___ EXERCISE INPUTS ___

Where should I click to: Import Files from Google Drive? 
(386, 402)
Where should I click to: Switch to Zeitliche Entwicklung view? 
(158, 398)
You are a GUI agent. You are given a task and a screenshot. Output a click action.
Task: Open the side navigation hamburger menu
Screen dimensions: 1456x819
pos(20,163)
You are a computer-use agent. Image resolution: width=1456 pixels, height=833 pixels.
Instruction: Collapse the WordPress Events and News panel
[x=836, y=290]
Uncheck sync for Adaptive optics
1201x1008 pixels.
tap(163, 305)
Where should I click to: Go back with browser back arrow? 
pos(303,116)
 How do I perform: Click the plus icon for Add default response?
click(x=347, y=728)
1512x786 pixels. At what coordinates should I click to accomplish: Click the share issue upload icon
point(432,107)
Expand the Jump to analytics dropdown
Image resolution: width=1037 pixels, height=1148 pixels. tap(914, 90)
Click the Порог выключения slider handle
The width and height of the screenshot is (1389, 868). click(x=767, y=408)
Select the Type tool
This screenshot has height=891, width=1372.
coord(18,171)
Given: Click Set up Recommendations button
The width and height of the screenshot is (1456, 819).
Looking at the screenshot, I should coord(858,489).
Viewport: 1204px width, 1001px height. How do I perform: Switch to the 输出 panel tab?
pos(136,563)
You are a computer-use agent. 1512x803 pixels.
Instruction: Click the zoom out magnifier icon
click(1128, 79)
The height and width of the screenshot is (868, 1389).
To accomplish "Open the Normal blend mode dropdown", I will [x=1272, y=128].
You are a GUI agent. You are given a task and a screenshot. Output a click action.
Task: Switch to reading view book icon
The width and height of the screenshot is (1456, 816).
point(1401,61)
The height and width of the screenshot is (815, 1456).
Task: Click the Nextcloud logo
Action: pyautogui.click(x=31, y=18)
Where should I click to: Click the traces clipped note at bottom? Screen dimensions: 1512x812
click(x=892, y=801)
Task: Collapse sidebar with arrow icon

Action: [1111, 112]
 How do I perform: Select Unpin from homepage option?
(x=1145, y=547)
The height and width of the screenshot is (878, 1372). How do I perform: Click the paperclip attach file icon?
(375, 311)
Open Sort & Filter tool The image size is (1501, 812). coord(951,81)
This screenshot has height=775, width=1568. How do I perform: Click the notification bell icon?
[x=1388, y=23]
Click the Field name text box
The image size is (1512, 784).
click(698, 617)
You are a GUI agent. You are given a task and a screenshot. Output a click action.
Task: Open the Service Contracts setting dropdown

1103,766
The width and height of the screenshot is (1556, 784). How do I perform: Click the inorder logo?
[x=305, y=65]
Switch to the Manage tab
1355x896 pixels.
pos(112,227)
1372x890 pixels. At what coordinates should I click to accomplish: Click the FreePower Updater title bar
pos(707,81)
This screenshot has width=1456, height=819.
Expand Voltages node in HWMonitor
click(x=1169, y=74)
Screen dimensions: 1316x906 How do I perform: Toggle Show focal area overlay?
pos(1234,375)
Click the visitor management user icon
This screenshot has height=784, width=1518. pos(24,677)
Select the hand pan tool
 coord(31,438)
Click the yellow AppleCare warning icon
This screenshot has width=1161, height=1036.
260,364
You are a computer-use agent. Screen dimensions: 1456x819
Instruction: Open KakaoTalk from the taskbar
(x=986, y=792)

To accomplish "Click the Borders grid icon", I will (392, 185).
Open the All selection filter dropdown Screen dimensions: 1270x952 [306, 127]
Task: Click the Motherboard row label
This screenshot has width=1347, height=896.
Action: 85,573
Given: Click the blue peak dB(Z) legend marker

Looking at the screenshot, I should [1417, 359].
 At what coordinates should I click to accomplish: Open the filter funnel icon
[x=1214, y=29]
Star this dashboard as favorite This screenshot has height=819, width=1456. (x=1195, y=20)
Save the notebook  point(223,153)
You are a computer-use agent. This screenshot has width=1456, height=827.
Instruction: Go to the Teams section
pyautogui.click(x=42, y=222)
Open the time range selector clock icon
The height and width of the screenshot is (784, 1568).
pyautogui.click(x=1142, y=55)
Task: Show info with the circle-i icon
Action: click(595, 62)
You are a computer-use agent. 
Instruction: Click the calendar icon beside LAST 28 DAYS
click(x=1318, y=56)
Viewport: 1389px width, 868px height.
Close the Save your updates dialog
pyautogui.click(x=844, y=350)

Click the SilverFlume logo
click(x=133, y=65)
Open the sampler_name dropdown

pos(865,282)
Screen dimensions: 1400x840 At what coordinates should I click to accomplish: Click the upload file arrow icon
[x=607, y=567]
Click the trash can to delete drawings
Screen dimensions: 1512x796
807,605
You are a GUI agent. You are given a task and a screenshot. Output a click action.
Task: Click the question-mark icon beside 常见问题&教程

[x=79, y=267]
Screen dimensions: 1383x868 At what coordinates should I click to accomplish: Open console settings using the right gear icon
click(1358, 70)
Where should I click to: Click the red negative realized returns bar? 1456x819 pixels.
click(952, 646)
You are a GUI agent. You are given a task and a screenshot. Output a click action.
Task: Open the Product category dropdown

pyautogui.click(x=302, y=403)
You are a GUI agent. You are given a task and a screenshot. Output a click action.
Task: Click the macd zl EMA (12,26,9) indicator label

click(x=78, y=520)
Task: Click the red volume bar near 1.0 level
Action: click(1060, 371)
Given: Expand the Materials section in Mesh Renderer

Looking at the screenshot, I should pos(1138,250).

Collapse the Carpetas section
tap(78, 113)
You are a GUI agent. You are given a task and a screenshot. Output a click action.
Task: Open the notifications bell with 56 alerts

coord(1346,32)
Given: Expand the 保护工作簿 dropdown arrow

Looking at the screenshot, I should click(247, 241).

___

→ **GOAL OF THE EXERCISE**
How many lines of the listing contain "computer"? Say only that number.

→ **ANSWER**
5